Applications mobiles : clôture des mises en demeure à l’encontre des sociétés FIDZUP et SINGLESPOT

À la suite de contrôles effectués sur des traitements de données permettant d'effectuer des campagnes de ciblage publicitaire vers des téléphones mobiles sur la base des données de géolocalisation par les sociétés FIDZUP et SINGLESPOT, la Présidente de la CNIL a mis en demeure ces sociétés de se conformer à la loi.

Les manquements aux règles de la loi Informatique et Libertés, reprises par le RGPD (règlement général sur la protection des données), portaient d'une part, sur un défaut de recueil de consentement des personnes au traitement de leurs données de géolocalisation à des fins publicitaires, d'autre part, concernant la société SINGLESPOT, sur une durée de conservation excessive des données de localisation et une sécurisation insuffisante des données.

Les réponses de ces sociétés ont permis à la Présidente de la CNIL de considérer que les manquements avaient cessé.

Les sociétés ont en effet développé des bannières s'affichant lors de l'installation des applications mobiles avant la collecte des données. Ces bannières permettent désormais de recueillir un consentement libre, spécifique, éclairé et résultant d'une action positive des personnes, conformément au RGPD. Les utilisateurs sont ainsi informés, avant toute collecte de leurs données :

• de la finalité du traitement : la publicité ciblée géolocalisée et les études marketing ;
• de l'identité des responsables de traitement (les partenaires géomarketing) accessible aisément grâce à un lien cliquable ;
• des données collectées : adresse MAC de la puce wifi, identifiant publicitaire du téléphone et les données de géolocalisation.

Les personnes sont également informées de la possibilité de retirer leur consentement à tout moment.

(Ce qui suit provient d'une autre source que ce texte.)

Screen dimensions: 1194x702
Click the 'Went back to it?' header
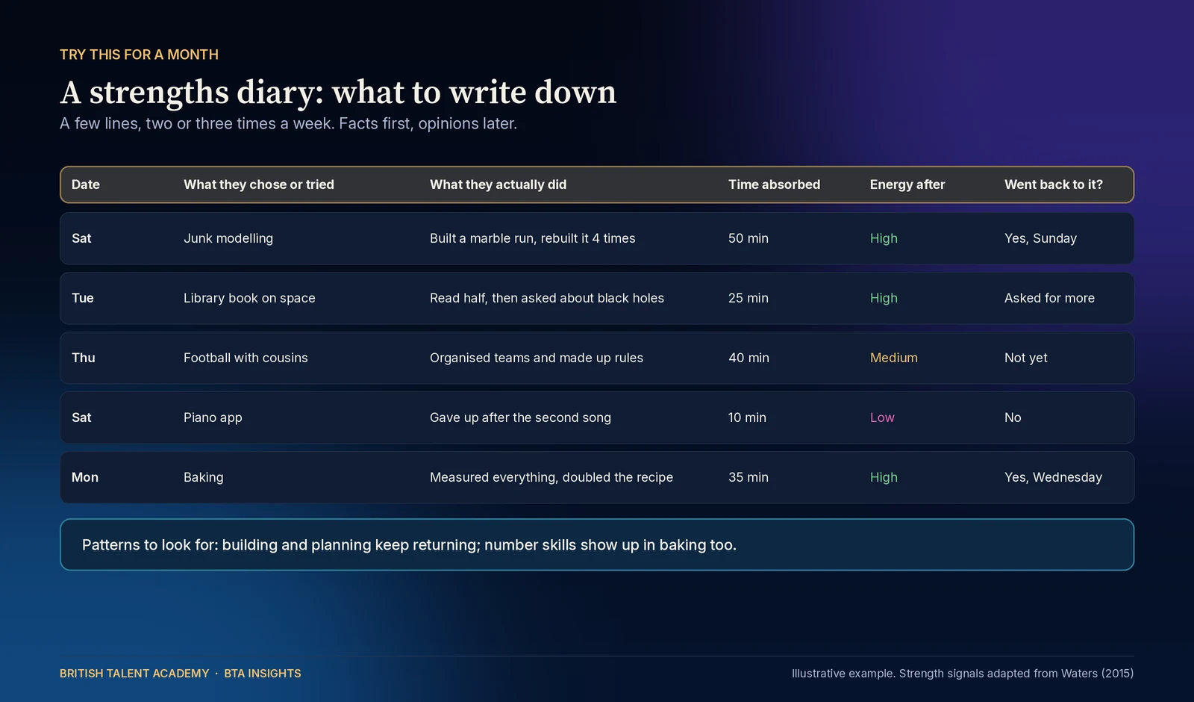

Elles peuvent, grâce à un lien cliquable, avoir accès à une information plus complète notamment sur leurs droits.

Les personnes sont donc en mesure d'« accepter » ou de « refuser » que leurs données de géolocalisation soient traitées à des fins de publicité ciblée. En cas de refus, les données ne sont pas collectées par les sociétés FIDZUP et SINGLESPOT et les personnes peuvent continuer à utiliser l'application sans que la qualité du service ne soit altérée.

Concernant la durée de conservation et la sécurité des données, la société SINGLESPOT a informé la Présidente de la CNIL qu'un système de purge automatique des données et une politique de mots de passe contraignants avaient été mis en place.

La Présidente de la CNIL a considéré que, dans ces conditions, les sociétés FIDZUP et SINGLESPOT s'étaient mises en conformité avec le RGPD et a clôturé les procédures.